| Passage to read |
Content starts

9.1 Multimodal AI — More Than Words

🎯 Core Goals

Introduce multimodal AI capabilities and their current limitations.
Clarify that understanding and generating media are very different skills — and not all models do both.

Modern AI can process images, audio, and video — not just text. But “understanding” an image and “creating” an image involve completely different systems. Don’t assume every LLM can do everything.

Beyond the Text Box

For most of AI’s history, the conversation was literally one-dimensional: you type, it types back. Today that’s changed dramatically.

Modern AI systems can:

See images: Upload a photo and ask “What’s in this picture?” or “Is there anything wrong with this diagram?”
Read documents: Upload a PDF or spreadsheet and ask questions about it
Listen to audio: Transcribe speech, translate spoken language, answer voice questions
Watch video: Describe what’s happening, identify objects, summarize content
Generate images: Create illustrations from text descriptions (though this is usually a separate model)

Content ends

| Exercise directions |
Copy the multimodal AI passage between "Read documents: Upload" and "a separate model)", inclusive, substituting "slide deck" for "spreadsheet". You won't need the rows that come next.

| Stored data |
Content starts

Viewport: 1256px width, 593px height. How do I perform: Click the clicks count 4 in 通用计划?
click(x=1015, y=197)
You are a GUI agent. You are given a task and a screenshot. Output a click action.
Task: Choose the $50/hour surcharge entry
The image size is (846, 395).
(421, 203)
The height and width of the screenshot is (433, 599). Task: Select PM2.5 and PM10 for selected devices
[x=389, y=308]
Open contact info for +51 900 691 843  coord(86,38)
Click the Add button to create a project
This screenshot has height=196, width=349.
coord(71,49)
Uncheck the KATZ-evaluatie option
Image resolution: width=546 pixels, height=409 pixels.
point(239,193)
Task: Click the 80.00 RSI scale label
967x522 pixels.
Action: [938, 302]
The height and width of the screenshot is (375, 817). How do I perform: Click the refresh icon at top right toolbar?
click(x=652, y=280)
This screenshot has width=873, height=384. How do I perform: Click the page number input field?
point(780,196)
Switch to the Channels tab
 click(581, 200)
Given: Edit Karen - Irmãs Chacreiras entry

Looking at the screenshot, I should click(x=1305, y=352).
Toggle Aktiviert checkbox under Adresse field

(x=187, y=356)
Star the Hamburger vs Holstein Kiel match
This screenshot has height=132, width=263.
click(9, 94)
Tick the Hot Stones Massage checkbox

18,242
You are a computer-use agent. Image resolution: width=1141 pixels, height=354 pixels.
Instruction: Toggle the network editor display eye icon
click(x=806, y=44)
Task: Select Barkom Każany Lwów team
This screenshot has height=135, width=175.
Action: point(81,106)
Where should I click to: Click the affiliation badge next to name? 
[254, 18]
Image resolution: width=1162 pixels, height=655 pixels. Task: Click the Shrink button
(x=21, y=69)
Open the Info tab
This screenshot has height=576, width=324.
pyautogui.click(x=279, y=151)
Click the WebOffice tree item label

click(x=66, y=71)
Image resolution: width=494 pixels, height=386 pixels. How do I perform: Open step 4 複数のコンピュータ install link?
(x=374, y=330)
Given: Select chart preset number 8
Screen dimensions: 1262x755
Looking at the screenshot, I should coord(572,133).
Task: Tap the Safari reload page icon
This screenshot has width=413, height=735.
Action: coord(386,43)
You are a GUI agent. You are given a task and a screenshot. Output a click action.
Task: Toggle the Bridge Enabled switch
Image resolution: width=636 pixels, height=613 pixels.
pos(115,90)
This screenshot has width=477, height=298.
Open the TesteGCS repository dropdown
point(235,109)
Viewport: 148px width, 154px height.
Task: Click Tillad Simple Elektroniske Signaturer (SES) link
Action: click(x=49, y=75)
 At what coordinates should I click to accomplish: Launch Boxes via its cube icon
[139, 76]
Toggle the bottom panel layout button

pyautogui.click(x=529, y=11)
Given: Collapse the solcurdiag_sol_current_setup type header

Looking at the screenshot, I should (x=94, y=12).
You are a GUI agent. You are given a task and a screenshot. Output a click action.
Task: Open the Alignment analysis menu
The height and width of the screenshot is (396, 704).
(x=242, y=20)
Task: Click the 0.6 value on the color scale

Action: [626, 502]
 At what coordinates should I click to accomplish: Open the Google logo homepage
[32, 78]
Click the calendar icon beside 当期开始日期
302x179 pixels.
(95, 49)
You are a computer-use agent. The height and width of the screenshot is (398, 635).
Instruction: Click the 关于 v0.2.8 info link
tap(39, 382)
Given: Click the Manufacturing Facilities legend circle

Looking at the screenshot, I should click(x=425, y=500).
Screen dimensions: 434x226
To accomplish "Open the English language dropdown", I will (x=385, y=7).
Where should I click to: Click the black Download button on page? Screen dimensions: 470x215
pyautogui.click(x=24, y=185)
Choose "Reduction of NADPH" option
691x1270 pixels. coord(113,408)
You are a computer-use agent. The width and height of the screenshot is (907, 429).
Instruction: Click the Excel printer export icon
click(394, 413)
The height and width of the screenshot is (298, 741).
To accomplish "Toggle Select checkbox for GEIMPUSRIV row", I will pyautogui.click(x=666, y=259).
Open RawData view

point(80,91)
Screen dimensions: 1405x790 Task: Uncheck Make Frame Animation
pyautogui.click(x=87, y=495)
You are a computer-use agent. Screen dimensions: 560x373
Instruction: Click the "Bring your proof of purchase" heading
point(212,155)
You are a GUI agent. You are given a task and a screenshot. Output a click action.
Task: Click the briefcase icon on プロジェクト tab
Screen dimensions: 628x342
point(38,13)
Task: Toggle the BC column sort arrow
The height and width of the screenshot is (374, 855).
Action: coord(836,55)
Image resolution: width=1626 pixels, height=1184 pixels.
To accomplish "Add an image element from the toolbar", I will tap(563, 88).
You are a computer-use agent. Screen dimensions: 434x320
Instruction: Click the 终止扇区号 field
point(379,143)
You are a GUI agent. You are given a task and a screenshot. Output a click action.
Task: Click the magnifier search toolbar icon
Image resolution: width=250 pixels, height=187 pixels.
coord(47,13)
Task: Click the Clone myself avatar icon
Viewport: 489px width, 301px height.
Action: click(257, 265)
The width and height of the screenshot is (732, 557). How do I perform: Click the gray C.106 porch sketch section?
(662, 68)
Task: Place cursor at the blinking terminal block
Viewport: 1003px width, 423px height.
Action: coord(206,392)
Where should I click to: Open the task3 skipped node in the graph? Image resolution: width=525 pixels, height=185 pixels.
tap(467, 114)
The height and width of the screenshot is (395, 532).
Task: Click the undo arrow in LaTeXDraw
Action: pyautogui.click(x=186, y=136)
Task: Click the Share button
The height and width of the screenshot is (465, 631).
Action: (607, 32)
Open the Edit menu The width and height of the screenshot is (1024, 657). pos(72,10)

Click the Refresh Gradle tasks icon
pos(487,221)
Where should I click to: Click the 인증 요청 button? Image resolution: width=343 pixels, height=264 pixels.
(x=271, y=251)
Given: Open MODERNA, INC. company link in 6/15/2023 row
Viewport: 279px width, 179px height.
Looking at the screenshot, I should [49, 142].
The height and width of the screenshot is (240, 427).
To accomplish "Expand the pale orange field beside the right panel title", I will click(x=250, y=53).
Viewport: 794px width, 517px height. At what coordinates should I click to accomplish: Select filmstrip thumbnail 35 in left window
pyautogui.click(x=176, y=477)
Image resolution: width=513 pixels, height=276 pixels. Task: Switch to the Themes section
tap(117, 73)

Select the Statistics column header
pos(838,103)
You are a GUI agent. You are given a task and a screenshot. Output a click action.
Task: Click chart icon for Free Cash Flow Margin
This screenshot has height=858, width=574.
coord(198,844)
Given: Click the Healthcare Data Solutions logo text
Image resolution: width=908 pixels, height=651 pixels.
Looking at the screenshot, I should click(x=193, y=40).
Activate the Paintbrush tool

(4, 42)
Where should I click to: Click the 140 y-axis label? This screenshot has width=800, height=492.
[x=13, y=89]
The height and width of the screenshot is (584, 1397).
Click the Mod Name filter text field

Content ends

| Answer space |
Read documents: Upload a PDF or slide deck and ask questions about it
Listen to audio: Transcribe speech, translate spoken language, answer voice questions
Watch video: Describe what’s happening, identify objects, summarize content
Generate images: Create illustrations from text descriptions (though this is usually a separate model)